Task details: Your answer should consist solely of the lines from the first line of the data through the line with "Task: Choose May 6 in the calendar", each reproduced exactly.

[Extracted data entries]

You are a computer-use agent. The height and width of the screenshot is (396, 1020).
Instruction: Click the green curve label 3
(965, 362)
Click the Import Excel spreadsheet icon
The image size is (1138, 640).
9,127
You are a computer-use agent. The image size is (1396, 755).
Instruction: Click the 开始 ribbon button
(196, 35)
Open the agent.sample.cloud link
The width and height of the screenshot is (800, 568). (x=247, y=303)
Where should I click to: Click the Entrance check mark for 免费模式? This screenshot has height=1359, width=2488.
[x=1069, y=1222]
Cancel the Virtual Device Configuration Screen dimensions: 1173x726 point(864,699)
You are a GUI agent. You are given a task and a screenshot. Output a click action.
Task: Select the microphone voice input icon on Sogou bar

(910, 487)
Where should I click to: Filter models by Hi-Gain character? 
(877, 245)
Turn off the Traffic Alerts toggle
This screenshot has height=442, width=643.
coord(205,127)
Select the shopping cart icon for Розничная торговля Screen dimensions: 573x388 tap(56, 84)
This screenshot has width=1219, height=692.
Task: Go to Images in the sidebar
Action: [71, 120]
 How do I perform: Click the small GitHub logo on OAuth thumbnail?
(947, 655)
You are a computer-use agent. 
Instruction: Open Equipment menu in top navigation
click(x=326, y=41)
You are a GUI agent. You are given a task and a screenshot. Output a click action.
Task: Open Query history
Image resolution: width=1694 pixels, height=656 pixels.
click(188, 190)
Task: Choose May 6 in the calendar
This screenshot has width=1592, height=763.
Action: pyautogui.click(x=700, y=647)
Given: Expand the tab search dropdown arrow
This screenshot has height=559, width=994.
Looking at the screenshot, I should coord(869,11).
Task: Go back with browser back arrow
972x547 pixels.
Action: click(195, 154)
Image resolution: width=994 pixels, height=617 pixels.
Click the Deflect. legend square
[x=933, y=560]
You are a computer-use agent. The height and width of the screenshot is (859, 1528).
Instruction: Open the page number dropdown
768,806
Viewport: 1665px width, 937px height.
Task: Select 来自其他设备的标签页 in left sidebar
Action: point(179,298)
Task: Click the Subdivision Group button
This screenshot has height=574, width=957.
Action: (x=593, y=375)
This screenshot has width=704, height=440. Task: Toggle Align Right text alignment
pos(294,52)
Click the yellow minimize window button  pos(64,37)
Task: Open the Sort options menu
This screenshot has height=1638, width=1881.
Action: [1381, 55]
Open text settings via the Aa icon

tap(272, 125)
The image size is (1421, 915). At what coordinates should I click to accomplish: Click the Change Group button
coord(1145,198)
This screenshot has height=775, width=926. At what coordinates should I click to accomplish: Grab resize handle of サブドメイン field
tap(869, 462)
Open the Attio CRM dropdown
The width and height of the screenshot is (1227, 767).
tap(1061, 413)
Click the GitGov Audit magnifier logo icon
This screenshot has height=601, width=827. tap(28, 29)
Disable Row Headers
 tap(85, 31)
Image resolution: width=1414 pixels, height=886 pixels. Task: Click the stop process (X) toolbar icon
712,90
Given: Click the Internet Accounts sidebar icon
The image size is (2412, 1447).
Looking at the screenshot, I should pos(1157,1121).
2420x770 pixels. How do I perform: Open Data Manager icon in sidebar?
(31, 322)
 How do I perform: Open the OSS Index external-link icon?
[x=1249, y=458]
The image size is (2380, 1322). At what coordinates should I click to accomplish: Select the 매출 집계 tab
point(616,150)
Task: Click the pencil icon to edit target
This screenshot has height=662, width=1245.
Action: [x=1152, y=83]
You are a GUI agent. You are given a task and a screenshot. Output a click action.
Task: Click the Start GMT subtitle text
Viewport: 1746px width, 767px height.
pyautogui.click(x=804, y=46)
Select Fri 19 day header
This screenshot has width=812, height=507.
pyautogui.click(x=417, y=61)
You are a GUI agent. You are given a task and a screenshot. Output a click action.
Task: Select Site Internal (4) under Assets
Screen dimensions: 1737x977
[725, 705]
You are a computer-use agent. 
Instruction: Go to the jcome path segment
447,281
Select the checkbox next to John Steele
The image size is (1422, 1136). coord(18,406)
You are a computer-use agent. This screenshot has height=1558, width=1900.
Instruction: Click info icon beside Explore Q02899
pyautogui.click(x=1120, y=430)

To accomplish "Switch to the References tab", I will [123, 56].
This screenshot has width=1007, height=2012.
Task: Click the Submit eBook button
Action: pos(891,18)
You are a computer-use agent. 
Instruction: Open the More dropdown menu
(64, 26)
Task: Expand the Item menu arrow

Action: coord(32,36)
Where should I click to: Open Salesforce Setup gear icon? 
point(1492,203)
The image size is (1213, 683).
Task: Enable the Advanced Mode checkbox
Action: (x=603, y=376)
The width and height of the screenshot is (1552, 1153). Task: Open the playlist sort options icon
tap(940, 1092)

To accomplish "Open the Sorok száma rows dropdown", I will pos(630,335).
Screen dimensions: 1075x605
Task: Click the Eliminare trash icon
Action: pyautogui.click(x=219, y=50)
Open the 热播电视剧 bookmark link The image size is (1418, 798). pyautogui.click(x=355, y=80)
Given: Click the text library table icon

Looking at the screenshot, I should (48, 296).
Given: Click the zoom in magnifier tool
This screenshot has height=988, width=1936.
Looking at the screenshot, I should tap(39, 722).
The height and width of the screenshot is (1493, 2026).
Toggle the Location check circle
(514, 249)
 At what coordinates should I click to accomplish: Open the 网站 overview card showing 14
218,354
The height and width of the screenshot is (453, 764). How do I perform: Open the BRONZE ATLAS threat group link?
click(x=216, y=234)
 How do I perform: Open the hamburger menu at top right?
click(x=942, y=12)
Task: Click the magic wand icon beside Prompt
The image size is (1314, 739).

Finished task:
You are a computer-use agent. The height and width of the screenshot is (396, 1020).
Instruction: Click the green curve label 3
(965, 362)
Click the Import Excel spreadsheet icon
The image size is (1138, 640).
9,127
You are a computer-use agent. The image size is (1396, 755).
Instruction: Click the 开始 ribbon button
(196, 35)
Open the agent.sample.cloud link
The width and height of the screenshot is (800, 568). (x=247, y=303)
Where should I click to: Click the Entrance check mark for 免费模式? This screenshot has height=1359, width=2488.
[x=1069, y=1222]
Cancel the Virtual Device Configuration Screen dimensions: 1173x726 point(864,699)
You are a GUI agent. You are given a task and a screenshot. Output a click action.
Task: Select the microphone voice input icon on Sogou bar

(910, 487)
Where should I click to: Filter models by Hi-Gain character? 
(877, 245)
Turn off the Traffic Alerts toggle
This screenshot has height=442, width=643.
coord(205,127)
Select the shopping cart icon for Розничная торговля Screen dimensions: 573x388 tap(56, 84)
This screenshot has width=1219, height=692.
Task: Go to Images in the sidebar
Action: [71, 120]
 How do I perform: Click the small GitHub logo on OAuth thumbnail?
(947, 655)
You are a computer-use agent. 
Instruction: Open Equipment menu in top navigation
click(x=326, y=41)
You are a GUI agent. You are given a task and a screenshot. Output a click action.
Task: Open Query history
Image resolution: width=1694 pixels, height=656 pixels.
click(188, 190)
Task: Choose May 6 in the calendar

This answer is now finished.